Richard Devon estaba tendido en el suelo boca abajo, crispado, aturdido, exhalando un grito por toda respiración. En ese mismo instante, el negro acceso se redujo al tamaño de un punto, y, acompañado de un alarido sobrecogedor procedente de una garganta no humana, se cerró.

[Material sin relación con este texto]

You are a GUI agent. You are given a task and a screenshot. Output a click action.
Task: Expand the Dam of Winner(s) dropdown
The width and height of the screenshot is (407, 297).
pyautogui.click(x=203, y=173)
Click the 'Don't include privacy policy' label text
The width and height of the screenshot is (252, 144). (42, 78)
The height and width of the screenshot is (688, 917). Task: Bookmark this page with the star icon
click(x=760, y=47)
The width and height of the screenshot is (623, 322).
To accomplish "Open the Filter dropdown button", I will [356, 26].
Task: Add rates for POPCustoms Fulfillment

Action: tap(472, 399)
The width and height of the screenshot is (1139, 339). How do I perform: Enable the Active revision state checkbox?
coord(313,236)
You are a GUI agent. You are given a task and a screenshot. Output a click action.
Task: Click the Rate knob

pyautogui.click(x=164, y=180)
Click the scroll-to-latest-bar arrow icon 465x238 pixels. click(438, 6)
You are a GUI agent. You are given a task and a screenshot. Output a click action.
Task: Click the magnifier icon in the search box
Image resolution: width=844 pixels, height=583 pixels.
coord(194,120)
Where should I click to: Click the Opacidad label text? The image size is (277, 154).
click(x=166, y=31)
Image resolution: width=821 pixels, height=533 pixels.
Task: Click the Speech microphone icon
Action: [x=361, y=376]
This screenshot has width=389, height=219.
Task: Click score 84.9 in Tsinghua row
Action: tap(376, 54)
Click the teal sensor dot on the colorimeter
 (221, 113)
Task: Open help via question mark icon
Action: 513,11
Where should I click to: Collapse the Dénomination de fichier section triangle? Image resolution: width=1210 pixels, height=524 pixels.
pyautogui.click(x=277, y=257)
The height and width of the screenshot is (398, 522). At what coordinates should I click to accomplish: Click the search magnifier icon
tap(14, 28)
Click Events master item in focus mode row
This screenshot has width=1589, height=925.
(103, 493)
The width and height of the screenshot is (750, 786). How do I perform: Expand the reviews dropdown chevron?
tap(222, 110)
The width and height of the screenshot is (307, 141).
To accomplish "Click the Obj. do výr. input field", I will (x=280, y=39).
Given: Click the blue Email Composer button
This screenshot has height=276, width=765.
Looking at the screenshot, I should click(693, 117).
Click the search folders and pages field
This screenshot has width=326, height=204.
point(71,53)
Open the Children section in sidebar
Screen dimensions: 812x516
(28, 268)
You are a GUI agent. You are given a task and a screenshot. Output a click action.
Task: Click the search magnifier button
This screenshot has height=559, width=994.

El reloj de sol apareció en la mano extendida de Rich. Su luz seguía fluyendo sobre ellos como un mar cálido y nutritivo. Bálsamo para los ojos, para la mente. Nadie se movió. Nadie conservaba la facultad de hablar, o de pensar con excesiva claridad. Pero ya no había necesidad de pensar. Todos compartían la misma necesidad insaciable de bañarse en la luz purificadora y limpiarse en ella.